# DATA SHOWN:
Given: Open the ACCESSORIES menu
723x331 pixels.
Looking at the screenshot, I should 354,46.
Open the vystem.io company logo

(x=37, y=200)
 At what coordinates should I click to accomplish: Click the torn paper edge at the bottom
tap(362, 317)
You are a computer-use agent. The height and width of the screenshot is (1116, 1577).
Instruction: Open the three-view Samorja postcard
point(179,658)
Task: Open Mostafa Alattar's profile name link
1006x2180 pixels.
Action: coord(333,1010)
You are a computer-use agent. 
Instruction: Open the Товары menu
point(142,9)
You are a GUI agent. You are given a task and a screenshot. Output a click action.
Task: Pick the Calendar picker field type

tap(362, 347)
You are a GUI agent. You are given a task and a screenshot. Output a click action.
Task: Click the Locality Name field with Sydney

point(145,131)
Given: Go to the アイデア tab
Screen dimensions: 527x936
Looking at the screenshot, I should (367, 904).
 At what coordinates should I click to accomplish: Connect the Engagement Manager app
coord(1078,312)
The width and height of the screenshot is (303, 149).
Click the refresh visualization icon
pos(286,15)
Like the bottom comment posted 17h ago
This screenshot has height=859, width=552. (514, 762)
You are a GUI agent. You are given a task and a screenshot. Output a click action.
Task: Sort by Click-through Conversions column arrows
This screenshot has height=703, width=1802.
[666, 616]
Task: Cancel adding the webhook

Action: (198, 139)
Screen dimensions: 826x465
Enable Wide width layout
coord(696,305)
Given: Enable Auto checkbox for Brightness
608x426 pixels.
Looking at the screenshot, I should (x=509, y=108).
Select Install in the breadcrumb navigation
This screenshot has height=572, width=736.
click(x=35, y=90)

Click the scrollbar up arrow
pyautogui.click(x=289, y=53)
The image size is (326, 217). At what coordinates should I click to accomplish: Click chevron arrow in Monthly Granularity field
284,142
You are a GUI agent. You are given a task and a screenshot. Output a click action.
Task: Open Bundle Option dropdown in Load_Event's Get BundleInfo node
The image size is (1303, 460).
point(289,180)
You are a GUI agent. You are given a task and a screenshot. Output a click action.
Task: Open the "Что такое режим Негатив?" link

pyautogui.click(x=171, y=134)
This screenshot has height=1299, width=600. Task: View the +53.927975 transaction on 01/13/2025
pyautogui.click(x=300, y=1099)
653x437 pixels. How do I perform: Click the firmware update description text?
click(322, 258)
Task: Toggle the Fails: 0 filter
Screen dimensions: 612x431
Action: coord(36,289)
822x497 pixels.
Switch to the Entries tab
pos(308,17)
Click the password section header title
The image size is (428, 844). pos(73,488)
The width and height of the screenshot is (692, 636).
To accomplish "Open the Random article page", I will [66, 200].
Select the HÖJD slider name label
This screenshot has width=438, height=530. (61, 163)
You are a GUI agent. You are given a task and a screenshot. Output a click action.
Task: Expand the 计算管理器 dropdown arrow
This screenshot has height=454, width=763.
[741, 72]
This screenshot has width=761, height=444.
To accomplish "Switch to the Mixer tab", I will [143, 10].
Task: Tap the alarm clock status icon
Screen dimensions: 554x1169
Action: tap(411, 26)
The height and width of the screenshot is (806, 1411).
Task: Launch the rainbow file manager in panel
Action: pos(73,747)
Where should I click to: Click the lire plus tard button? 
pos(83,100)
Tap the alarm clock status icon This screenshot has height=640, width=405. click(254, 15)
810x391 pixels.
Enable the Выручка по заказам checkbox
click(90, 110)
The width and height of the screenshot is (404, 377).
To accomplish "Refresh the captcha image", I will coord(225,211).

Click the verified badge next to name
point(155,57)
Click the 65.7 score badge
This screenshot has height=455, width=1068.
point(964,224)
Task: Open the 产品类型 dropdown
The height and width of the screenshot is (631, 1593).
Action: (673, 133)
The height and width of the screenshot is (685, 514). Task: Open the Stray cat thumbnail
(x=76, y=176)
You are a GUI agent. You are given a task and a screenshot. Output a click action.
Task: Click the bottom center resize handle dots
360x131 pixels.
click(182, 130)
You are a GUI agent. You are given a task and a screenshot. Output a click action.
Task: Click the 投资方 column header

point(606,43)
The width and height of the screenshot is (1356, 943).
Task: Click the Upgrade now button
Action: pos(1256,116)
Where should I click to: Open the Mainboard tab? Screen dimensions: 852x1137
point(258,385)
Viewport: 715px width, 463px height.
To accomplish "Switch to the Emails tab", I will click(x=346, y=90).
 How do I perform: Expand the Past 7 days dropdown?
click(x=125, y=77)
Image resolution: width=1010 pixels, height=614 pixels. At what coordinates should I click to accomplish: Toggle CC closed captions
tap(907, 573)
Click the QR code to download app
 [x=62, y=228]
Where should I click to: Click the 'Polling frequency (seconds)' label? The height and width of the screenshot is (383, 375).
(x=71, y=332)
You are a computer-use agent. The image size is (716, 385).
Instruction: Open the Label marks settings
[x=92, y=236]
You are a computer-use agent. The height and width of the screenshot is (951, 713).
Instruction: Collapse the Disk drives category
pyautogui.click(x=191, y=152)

# ASSIGNMENT:
In the listing above, find the line containing "Viewport: 715px width, 463px height."; that line and every line after it, through the last, are to be retyped exactly.

# OUTPUT OF THE EXERCISE:
Viewport: 715px width, 463px height.
To accomplish "Switch to the Emails tab", I will click(x=346, y=90).
 How do I perform: Expand the Past 7 days dropdown?
click(x=125, y=77)
Image resolution: width=1010 pixels, height=614 pixels. At what coordinates should I click to accomplish: Toggle CC closed captions
tap(907, 573)
Click the QR code to download app
 [x=62, y=228]
Where should I click to: Click the 'Polling frequency (seconds)' label? The height and width of the screenshot is (383, 375).
(x=71, y=332)
You are a computer-use agent. The image size is (716, 385).
Instruction: Open the Label marks settings
[x=92, y=236]
You are a computer-use agent. The height and width of the screenshot is (951, 713).
Instruction: Collapse the Disk drives category
pyautogui.click(x=191, y=152)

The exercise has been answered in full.